▸ **Goal 1**: Summarize the passage on the H-Squad in two sentences.
▸ **Goal 2**:
Decide whether each statement agrees with the passage on the H-Squad, answering yes or no and quoting the words of the passage that settle it.
(a) Stanton says most supervisors and sergeants had military experience.
(b) The Charter weakened the rights of criminal defendants.
(c) Corbett says jail was a strong enough deterrent for the gangs.

=== Excerpt ===

For his part, Paul Stanton joined the new squad without reservation. “I was young at the time, and open to pretty well anything,” he says. “You have to understand that policing in the 1970s was a lot different from now. Almost all our supervisors and sergeants had military experience—they’d served in the war—[and therefore] there was a different attitude and tone about policing, a sort of ‘just get the job done’ attitude. Everything regarding oversight was looser. There weren’t really internal investigations back then. It was a wilder time.”
Police Superintendent Tom Stokes (pictured here in this undated photo) was aware of the H-Squad and may have assisted in selecting members of the team.
PHOTO: Deni Eagland, Vancouver Sun
The 1982 Canadian Charter of Rights and Freedoms significantly strengthened the rights of criminal defendants and tightened rules around how police procured evidence. In general, police rules and oversight were more rigorous. But in those wilder, pre-Charter years, sometimes police took shortcuts on blatantly guilty suspects. However, the mandate of the new unit raised eyebrows even then.
“The fear was it was only going to get worse,” says Corbett. “So our job was to go after the gangs, and one way or the other have them stay out of the parks and no longer allow them to be the problems they’d become. Jail wasn’t a strong enough deterrent, and if that meant doing something else, so be it.”
“They were tough and strong,” says seventy-four-year-old retired constable Vern Campbell. “Christ, if you were under six-foot-three, you were only able to serve coffee to these guys.” He’d spent most of his policing career on robbery and homicide squads, but knew the H-Squad members personally and professionally over the years before he retired in 1994.

=== Supplied information ===

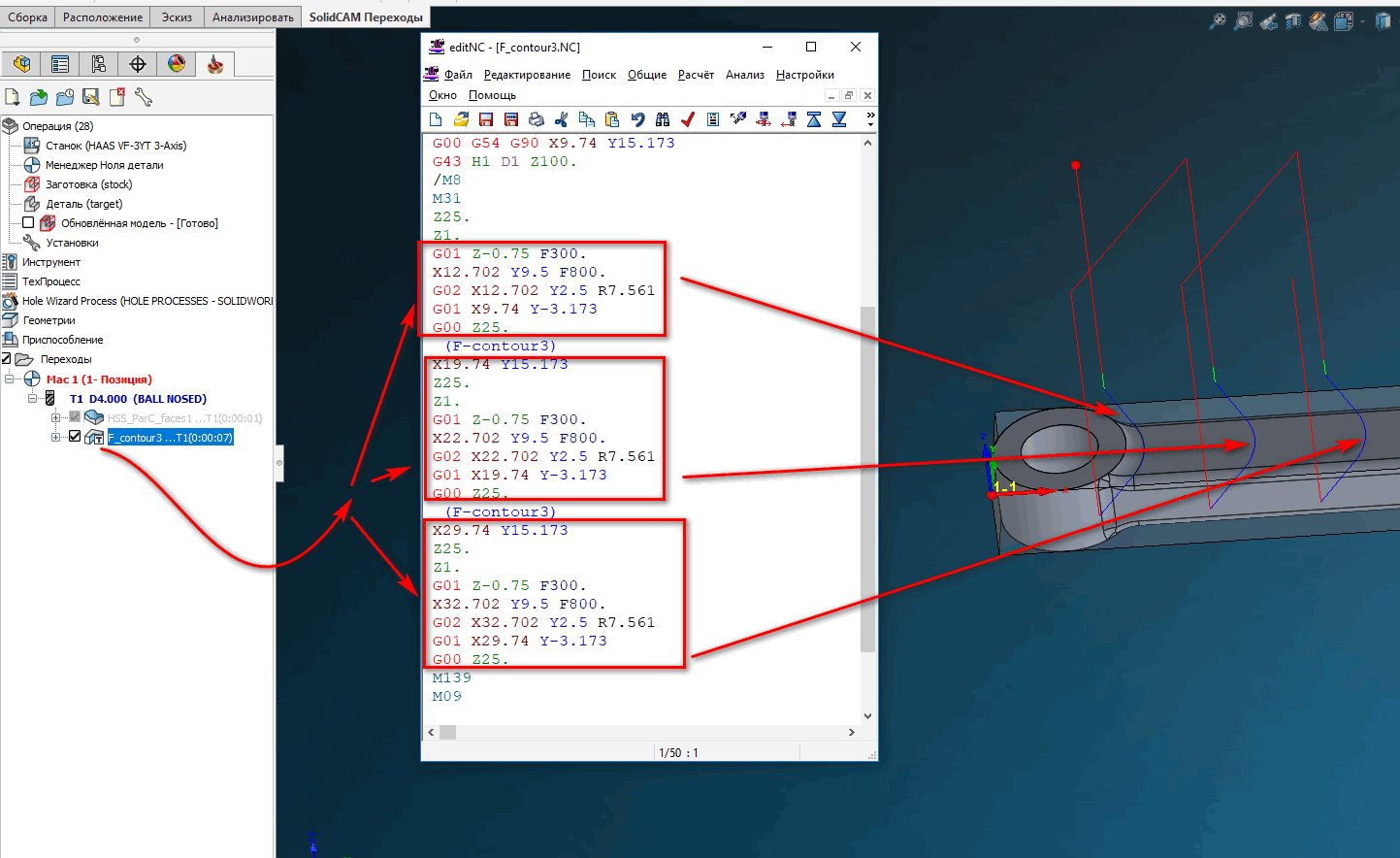This screenshot has height=858, width=1400.
Task: Click the color appearance sphere tab icon
Action: click(x=177, y=64)

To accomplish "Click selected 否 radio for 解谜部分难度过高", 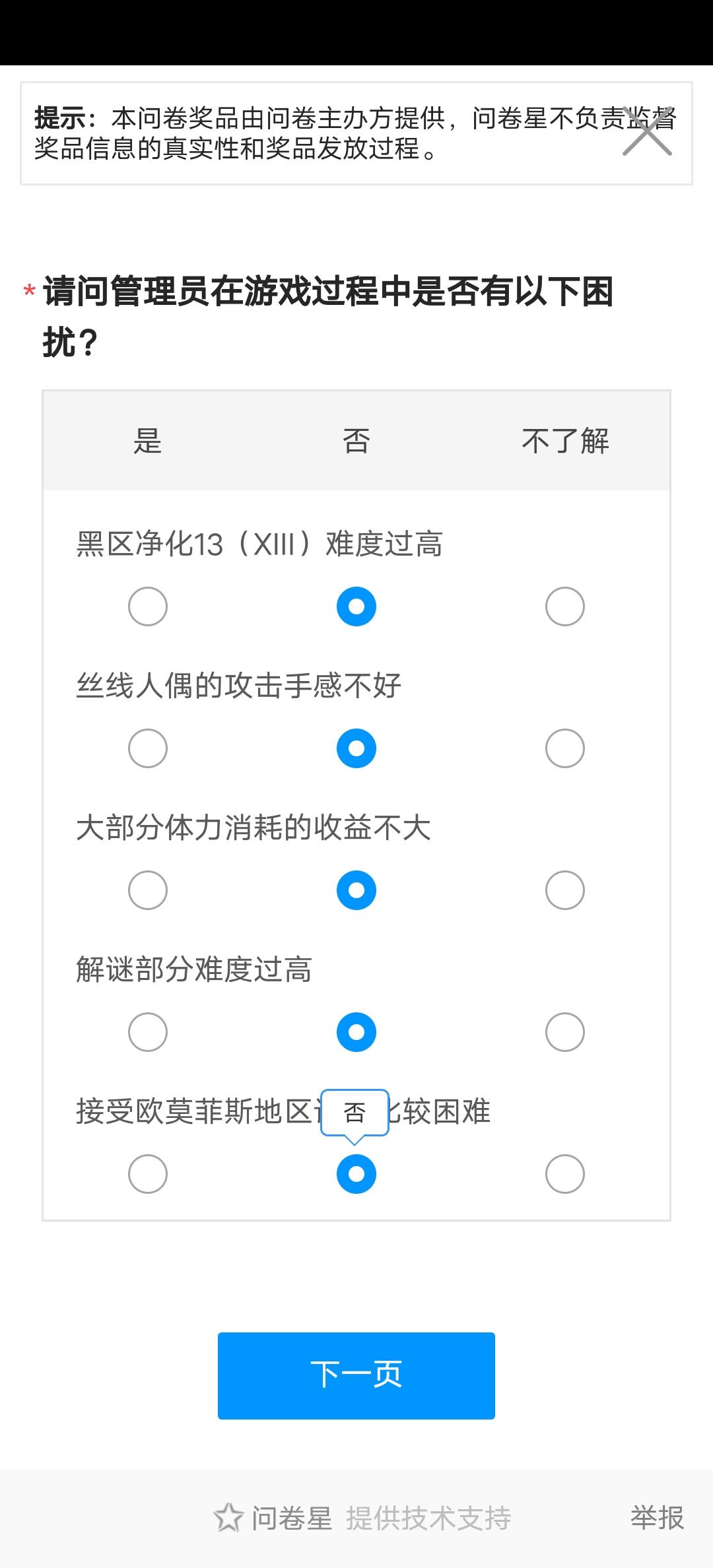I will click(x=356, y=1032).
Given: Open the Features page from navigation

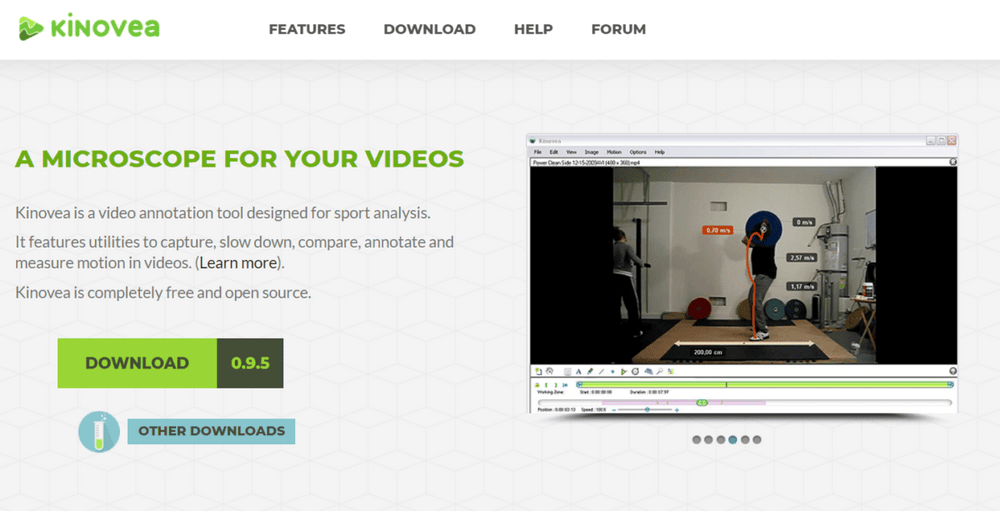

===

▸ **Expected answer 1**: Paul Stanton joined the new squad without reservation and describes 1970s policing as looser than today, with supervisors who had military experience and no real internal investigations. Even before the 1982 Charter tightened rules on how police procured evidence, the unit's mandate of going after the gangs raised eyebrows, and a retired constable remembers its members as tough and strong.

▸ **Expected answer 2**:
(a) Yes: "Almost all our supervisors and sergeants had military experience"
(b) No: "significantly strengthened the rights of criminal defendants"
(c) No: "Jail wasn’t a strong enough deterrent"